Trotz mehrfacher Versuche erhielten wir von Bürgermeister Frank Schmidt (SPD) keinerlei Informationen zur aktuellen Finanzlage. Unsere Anfragen, die wir beispielsweise in der Gemeindevertretersitzung im November 2023 an den Bürgermeister richteten, wurden einfach nicht beantwortet, obwohl er laut hessischer Gemeindeordnung (HGO) dazu verpflichtet ist. Die Mehrheitsfraktionen aus SPD und CDU beschlossen, dass die Fragen in einer Sitzung des Haupt- und Finanzausschusses am 17. Januar 2024 beantwortet werden sollten. Trotz meiner mehrfachen Nachfragen Anfang Januar sowohl an den Bürgermeister Frank Schmidt (SPD), als auch an den Vorsitzenden der Gemeindevertretung Thomas Zipp (SPD), ob diese Sitzung überhaupt stattfinden würde, erhielt ich von beiden keine Antwort. Es erfolgte auch keine Einladung zu den angekündigten Sitzungen.

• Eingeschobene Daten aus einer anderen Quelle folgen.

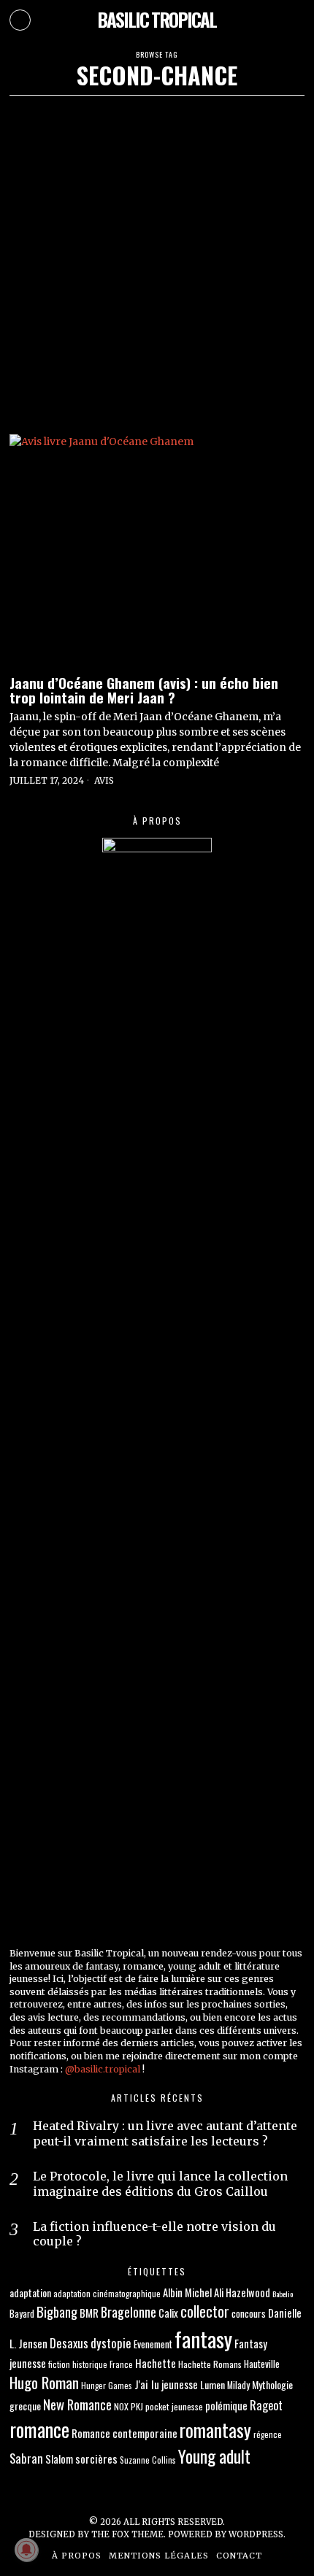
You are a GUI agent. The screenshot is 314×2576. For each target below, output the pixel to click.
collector (204, 2311)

Dies führte dazu, dass meine Fraktion am 31. Januar 2024 einen Eilantrag beim Verwaltungsgericht Wiesbaden stellte. Das Gericht verpflichtete den Bürgermeister per Beschluss, die 10 Fragen in der Sitzung der Gemeindevertretung am 7. März 2024 zu beantworten. Da der Bürgermeister dies entweder nicht oder nur unzureichend tat, was das Gericht bestätigte, wurde die Angelegenheit weiterverfolgt und eine Vollstreckung mit Fristsetzung beim Gericht erwirkt.

Bis Ende April 2024 war die abschließende Beantwortung der 10 Fragen aus dem November 2023 immer noch ausstehend, als sich Bürgermeister Frank Schmidt (SPD) am 25. April 2024 kurzfristig und bis auf weiteres krank meldete.

Die Beantwortung der letzten noch ausstehenden Frage wurde dann schließlich in einer Gemeindevorstandsitzung am 15. Mai 2024 beschlossen.

Die Art und Weise, wie es zu dieser Gemeindevorstandsitzung und dem Beschluss kam, war auch äußerst dubios. Der Bürgermeister Frank Schmidt war bereits seit 25. April 2024 im Krankenstand und sein Vertreter, der erste Beigeordnete, Herr Udo Jung (SPD), befand sich im Ausland in Urlaub. Es gab auch keine beschlossene Vertretungsregelung im Gemeindevorstand, wie es die hessische Gemeindeordnung (HGO) eigentlich vorsieht.

Offensichtlich sah sich Herr Ulrich Reichard (SPD), einer der verbliebenen fünf Mitglieder des Gemeindevorstands, aus eigenem Antrieb dazu veranlasst, einzuspringen. Meinen Informationen nach begab er sich ins Rathaus, führte Gespräche, gab Anweisungen und soll auch verschiedene Schriftstücke unterzeichnet haben. Es wurde scheinbar kein weiteres Gemeindevorstandsmitglied über diese Handlungen informiert. Jedenfalls lag den beiden Gemeindevorständen meiner Fraktion „Freie Wähler – Bürger für Bürger“ keine Information darüber vor.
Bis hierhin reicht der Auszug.